> [Written request]: Retype word for word the part of the forum thread below about newly bought discus that runs between "The fish have" and "for new discus?", inclusive.

> [Extract provided]:
========================================================================

# new Discus, hiding and not eating



## Iceterran

I just picked up 6 red Turquoise Discus for my 75gal, the water params are as follows:
PH: 6.5
temp: 80
GH: not sure, going to buy test kit today
nitrates/nitrites/ammonia: 0

The fish have been in my tank for two days and they seem to bunch up in the corners of the tank and hide frequently. Also the first day I brought them home they ate very lightly, now they seem un interested. Is this normal for new discus? 
Other inhabitants in my tank include 2 Bolivian rams, 2 celebes rainbows and a fairly large algae crew, I can be more specific about the algae crew if it is relevant. Thanks


----------



## Tedb

Everything seems in line, is it a planted tank? Did you buy them from a breeder or LFS? Maybe it is the added light that has caused their fear? I know most breeders have little light over their tanks so when a fish is placed in a brightly lit tank it can cause stress. Give them a few more days while they get adjusted. I have had this happen when I took discus from bare bottom tanks and put them in planted tanks and visa-versa. I used to grow my breeders out in a large planted tank then move them to sparse breeding tanks when pairs formed. They would stress for a few days and then come around. You might try lowering the lights for a few days. As for getting them to eat, are you feeding them the same thing they were eating before? Also are they adult or juvi discus? Adults have a harder time adjusting than juvis so it may take them longer. You might try feeding them live blackworms or chopped earthworms for a while until they feel comfortable enough to start eating other foods.

========================================================================

> [Record list]:

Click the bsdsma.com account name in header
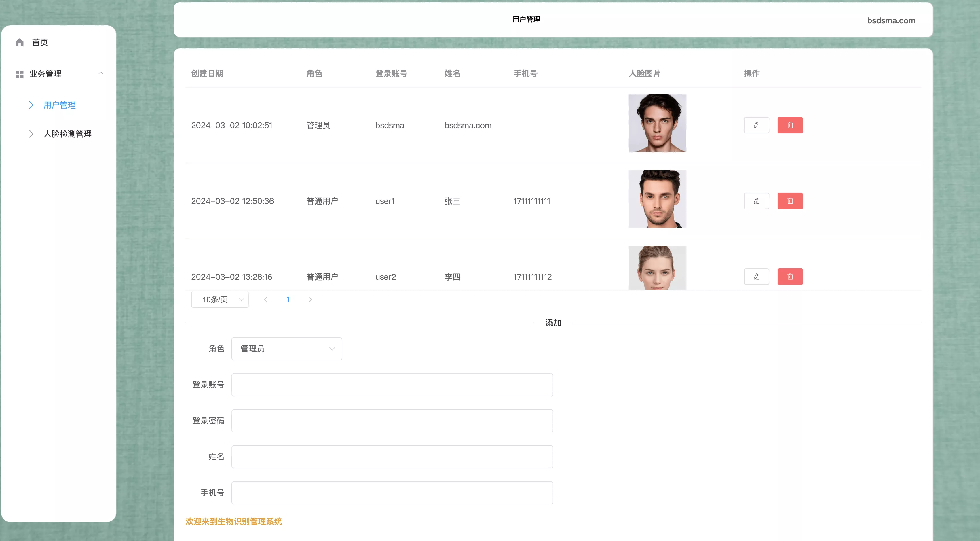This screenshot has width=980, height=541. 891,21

========================================================================

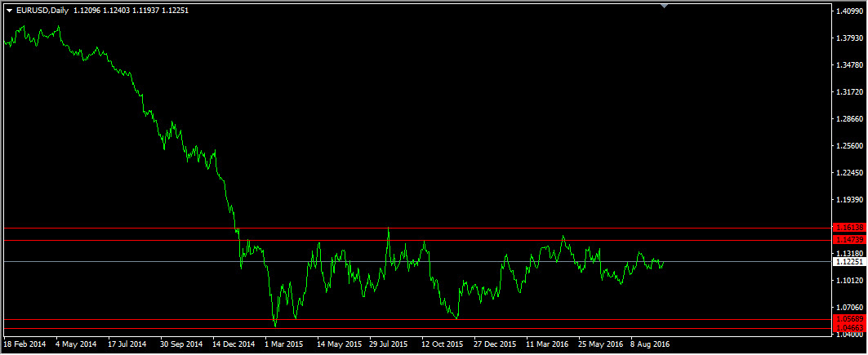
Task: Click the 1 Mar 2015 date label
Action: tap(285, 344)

========================================================================

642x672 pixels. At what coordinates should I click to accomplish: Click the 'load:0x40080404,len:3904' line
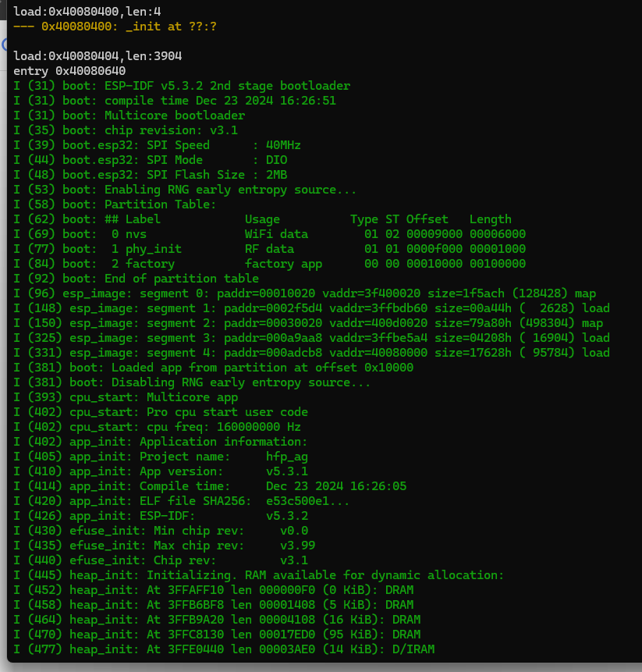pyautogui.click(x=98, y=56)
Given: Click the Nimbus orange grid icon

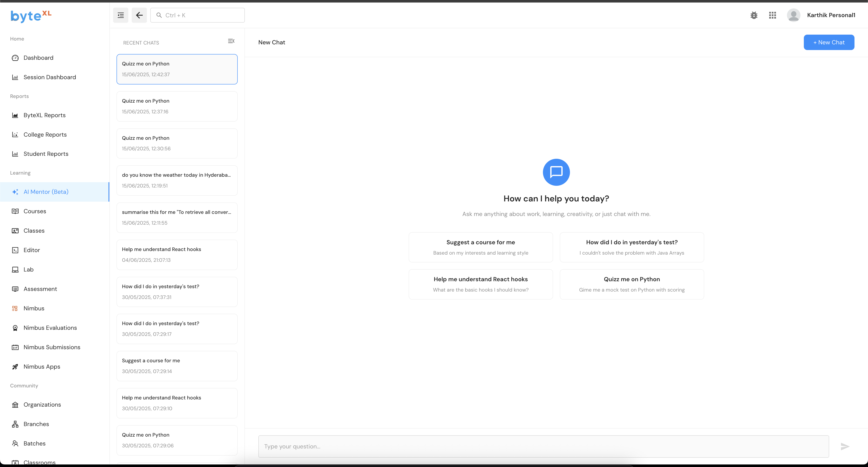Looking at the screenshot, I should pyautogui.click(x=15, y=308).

========================================================================

> [Exercise result]:
The fish have been in my tank for two days and they seem to bunch up in the corners of the tank and hide frequently. Also the first day I brought them home they ate very lightly, now they seem un interested. Is this normal for new discus?